Recommendations for Successful Document Migrations

By: Brian J. Stewart

Document migrations are often complex endeavors that are underestimated in a project. Migrations are increasingly more complex when migrating from an unstructured data source system such as a network file share, Documentum eRoom, or other system that doesn’t support integrated metadata management. These systems typically store metadata separately in a Microsoft Excel Spreadsheet or Microsoft Access Database.  Another complexity associated with document migration is that the source system almost always uses different data dictionaries than the new system, so the attribute values need to be mapped to the equivalent values in the new system. This is often a difficult, tedious, and time-consuming process.
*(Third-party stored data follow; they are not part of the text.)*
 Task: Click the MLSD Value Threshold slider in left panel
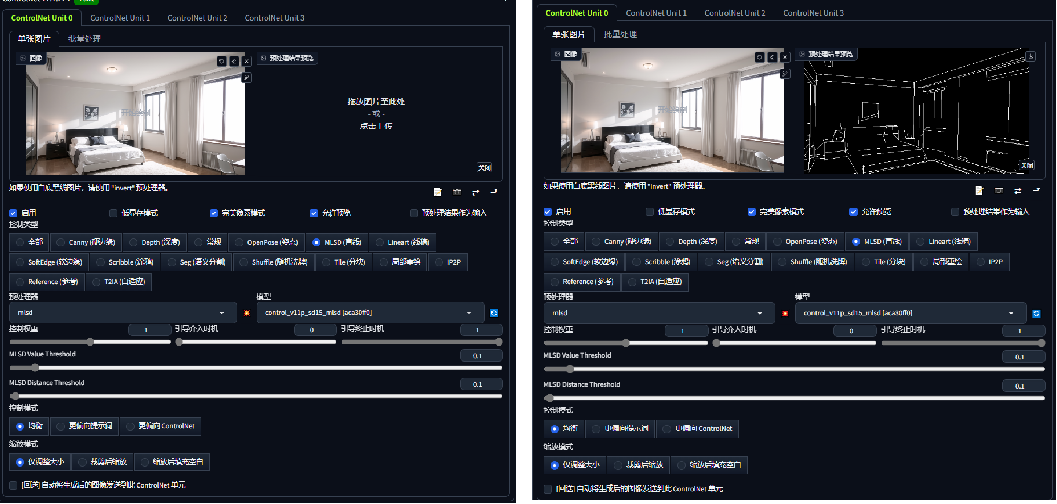(255, 368)
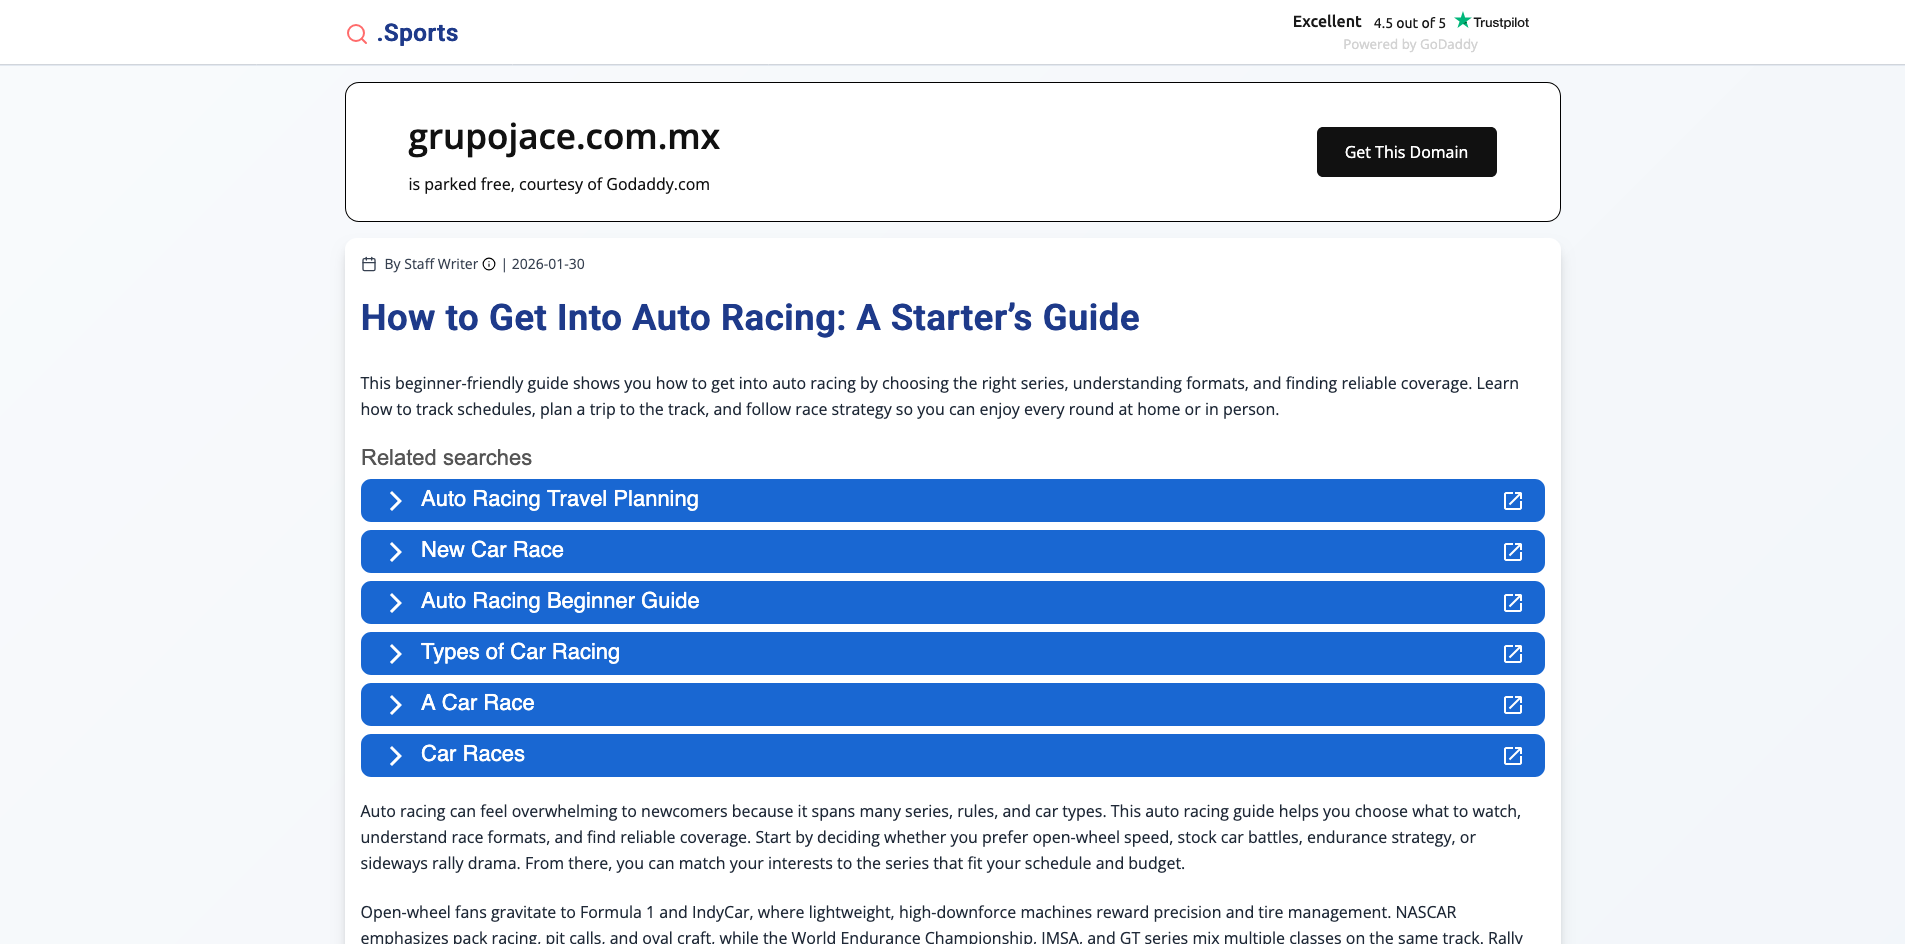Select the New Car Race search result
Screen dimensions: 1905x944
click(x=492, y=551)
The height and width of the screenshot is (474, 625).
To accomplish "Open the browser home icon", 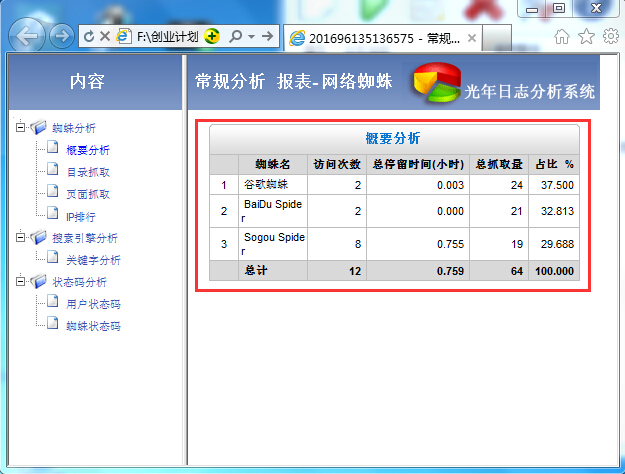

A solid well written Data Migration Plan is critical to a successful migration. The plan should be as detailed as possible with no assumptions. Also, it should contain contingency planning and a well detailed process for verifying and correcting data.

In addition to a solid Data Migration Plan, there are several design and process decisions that can significantly improve the migration process and ensure a successful migration, regardless of the source or target system. Below are the design and process decision recommendations:

Always build migration tools to support multiple executions
Map and cleanup legacy metadata
Always copy source legacy metadata to the target system
Always store legacy repository name and unique identifier
Generate two output files during migration
Migration tool should support two modes – Pre-Migration and Migration
Ensure adequate User Acceptance Testing is done for Migration

These design and process recommendations will ensure quality, future supportability, and options for contingency planning in the event that something should go wrong.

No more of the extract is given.